Poussé par la force de ses convictions, mais privé des soutiens les plus élémentaires dans une entreprise de conquête du pouvoir par les armes, Ernesto “Che” Guevara n’a pas réussi à implanter, comme il le croyait indispensable, « un, deux, trois, plusieurs Vietnam » à travers le monde. Pour obliger, disait-il, la plus grande puissance impérialiste à se disperser et s’enliser dans des combats sans issue.
Après 11 mois passés dans les montagnes de Bolivie, et une dernière traque qui avait contraint les 17 guerrilleros survivants à se disperser, le “Che” est arrêté dans la ravine du Yuro par un soldat bolivien de l’unité des rangers - unité entraînée spécialement par la CIA pour sa capture -, l’après-midi du dimanche 8 octobre 1967. En recoupant les différents récits de sa capture, pas moins de 3 agents de la CIA étaient présents - le cubain Félix Rodriguez et 2 autres agents, Gustavo Villoldo (connu sous le nom d’emprunt d’Eduardo González) et le major Roberto “pappy” Shelton, cités par le journaliste britannique Richard Gott (1) , un des rares journalistes présents à l’hôpital de Vallegrande où le cadavre du Che fut transféré après son assassinat, au lendemain de la capture.
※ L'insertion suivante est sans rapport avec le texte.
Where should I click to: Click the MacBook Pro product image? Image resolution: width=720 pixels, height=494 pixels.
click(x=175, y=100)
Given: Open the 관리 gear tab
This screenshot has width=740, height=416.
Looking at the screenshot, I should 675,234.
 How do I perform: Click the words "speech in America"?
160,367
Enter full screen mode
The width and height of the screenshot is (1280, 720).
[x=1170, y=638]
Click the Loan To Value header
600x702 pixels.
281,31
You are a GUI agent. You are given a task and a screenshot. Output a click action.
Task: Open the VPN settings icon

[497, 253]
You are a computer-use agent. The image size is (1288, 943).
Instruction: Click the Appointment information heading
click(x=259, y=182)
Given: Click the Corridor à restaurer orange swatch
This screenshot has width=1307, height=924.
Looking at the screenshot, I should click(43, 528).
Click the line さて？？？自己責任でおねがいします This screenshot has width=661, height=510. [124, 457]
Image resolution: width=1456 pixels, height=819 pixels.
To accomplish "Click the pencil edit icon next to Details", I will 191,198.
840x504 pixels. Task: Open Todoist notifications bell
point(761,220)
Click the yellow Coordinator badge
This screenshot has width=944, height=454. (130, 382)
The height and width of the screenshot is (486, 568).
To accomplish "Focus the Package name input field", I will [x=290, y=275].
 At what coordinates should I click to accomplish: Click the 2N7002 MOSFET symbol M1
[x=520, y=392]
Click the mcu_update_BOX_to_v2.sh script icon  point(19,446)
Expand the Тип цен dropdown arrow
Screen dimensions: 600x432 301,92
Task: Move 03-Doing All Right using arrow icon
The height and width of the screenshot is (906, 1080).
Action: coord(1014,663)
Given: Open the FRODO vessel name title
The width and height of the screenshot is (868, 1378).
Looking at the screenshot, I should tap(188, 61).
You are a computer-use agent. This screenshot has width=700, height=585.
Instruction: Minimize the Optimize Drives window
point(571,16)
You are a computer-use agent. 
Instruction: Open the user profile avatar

A ce moment-là, le journaliste pensait que le Che était mort au combat, comme le répandit l’armée bolivienne. Dans le récit qu’il fit 38 ans plus tard, Richard Gott écrit : « Les personnes qui entouraient le corps se révélaient bien plus répugnantes que le cadavre : une religieuse ne pouvait cacher son sourire et se laissait aller jusqu’à rire ostensiblement ; les officiers arrivaient, munis de coûteux appareils photographiques pour immortaliser la scène ; et, naturellement, l’agent de la CIA occupait les lieux, s’accaparant d’office la responsabilité de toute l’opération et entrant dans une rage folle chaque fois qu’on osait pointer un appareil photo sur lui ».
La zone pullulait d’agents américains, et l’on voudrait encore aujourd’hui nous faire croire (2) que l’armée bolivienne a pris la décision de tuer le Che sans en référer à Washington...
Le corps du Che et ceux des guerrilleros de son groupe seront ensevelis dans une fosse commune près de l’aéroport de Vallegrande. En 1997, ces mêmes corps furent transférés à Cuba et inhumés à Santa Clara, haut lieu de la révolution cubaine, où le “Che” et sa colonne s’illustrèrent militairement et permirent la victoire en ouvrant à l’armée des insurgés de 1959 la voie vers La Havana.

Le “Che” était le surnom affectueux - et un peu moqueur - que les Cubains donnèrent à leur camarade argentin lorsqu’il les rejoignit au Guatemala en 1953, parce qu’il ne faisait pas de phrase sans y glisser cette interjection typiquement argentine (quelque chose comme notre “oté !”)
Ernesto Rafael Guevara de la Serna était né le jeudi 14 juin 1928 à Rosario, en Argentine, dans une famille aisée. Il est l’aîné de 5 frères et sœurs. Son père, Ernesto Guevara Lynch, d’ascendance irlandaise et espagnole, est architecte, et sa mère, Celia de la Serna y de la Llosa est d’une famille fortunée de la bourgeoisie argentine. Le petit Ernesto, appelé “Tété” dans l’enfance, est asthmatique, et sa famille change plusieurs fois de résidence entre 1928 et le début des années 40 pour lui trouver un meilleur climat que celui de la côte. La famille s’installe un temps dans la province de Córdoba - où Ernesto se lie d’amitié profonde avec les frères Granado et Ferrer - pour revenir à Buenos Aires en 1946 dans un appartement de la grand-mère paternelle, Ana Isabel. Quand celle-ci tombe gravement malade, le jeune Ernesto la veille pendant 17 jours et, à sa mort, annonce qu’il veut étudier la médecine, plutôt que les études d’ingénieur d’abord envisagées.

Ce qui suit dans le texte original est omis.